[[ GIVEN DATA, beginning ]]

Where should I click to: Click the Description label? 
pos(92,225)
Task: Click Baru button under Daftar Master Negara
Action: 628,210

[[ GIVEN DATA, end ]]
[[ GIVEN DATA, beginning ]]

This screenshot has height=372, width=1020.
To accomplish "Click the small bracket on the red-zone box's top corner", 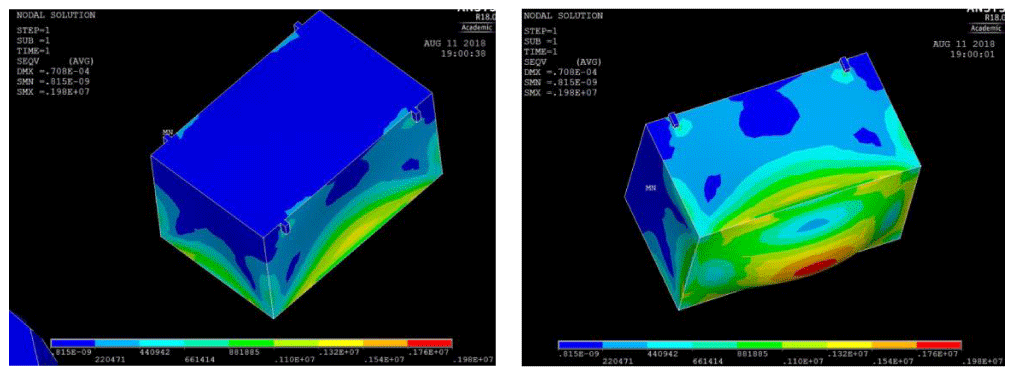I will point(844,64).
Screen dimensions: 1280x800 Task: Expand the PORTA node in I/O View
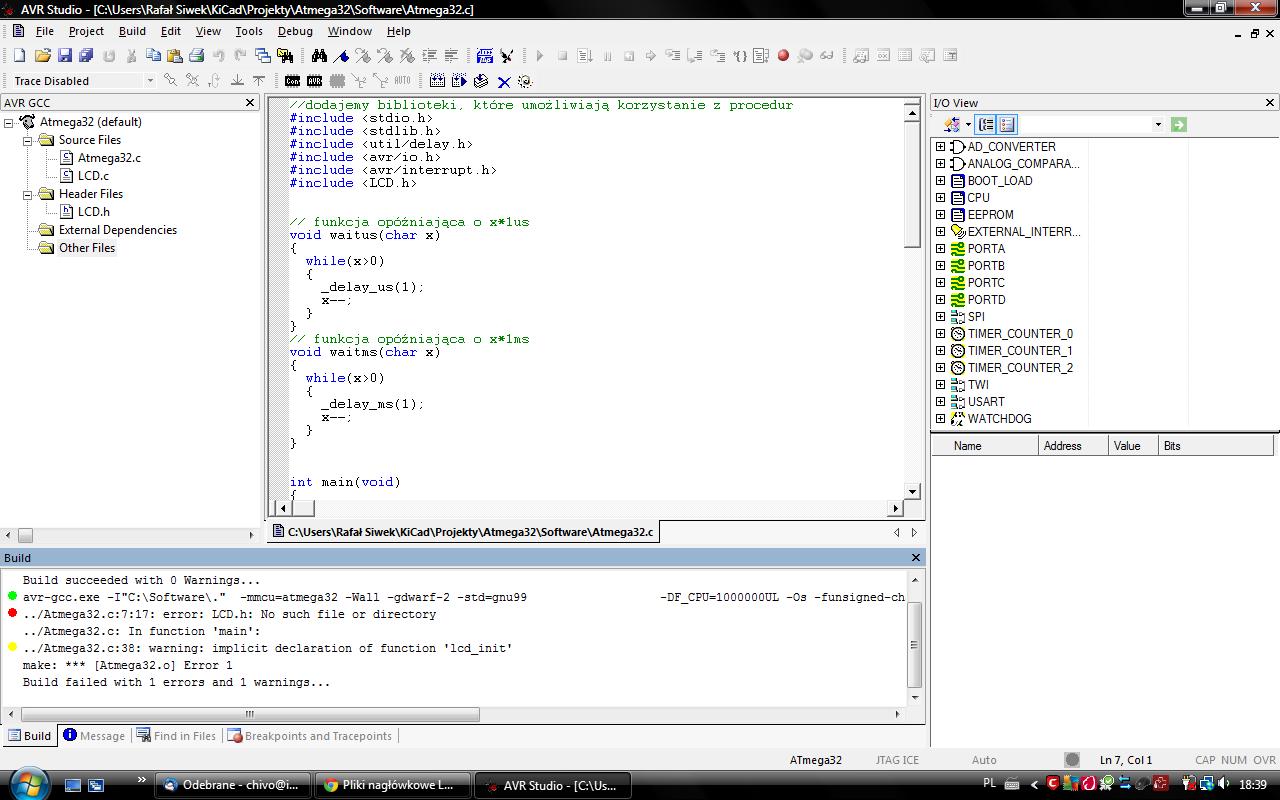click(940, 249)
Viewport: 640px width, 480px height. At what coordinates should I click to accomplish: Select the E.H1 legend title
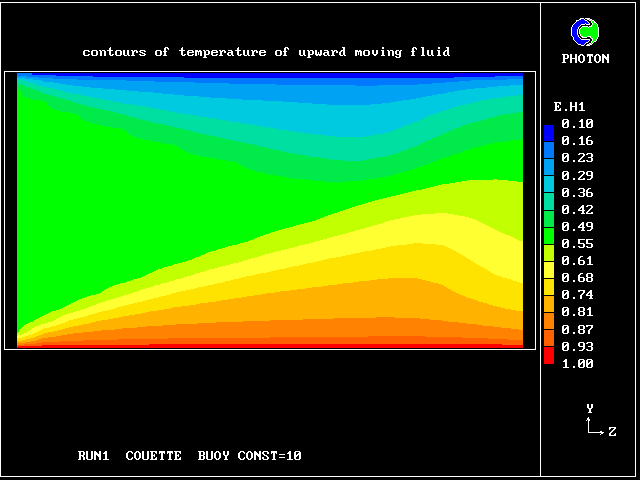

[[ GIVEN DATA, end ]]
[[ GIVEN DATA, beginning ]]

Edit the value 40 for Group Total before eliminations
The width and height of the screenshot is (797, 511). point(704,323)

[[ GIVEN DATA, end ]]

* WHAT YOU HAVE TO DO
Give back the exact lines above, running from the one that has "Screen dimensions: 1280x800" through the one that has "Viewport: 640px width, 480px", with nothing added and no pictures.

* FINISHED TASK
Screen dimensions: 1280x800 Task: Expand the PORTA node in I/O View
click(940, 249)
Viewport: 640px width, 480px height. At what coordinates should I click to accomplish: Select the E.H1 legend title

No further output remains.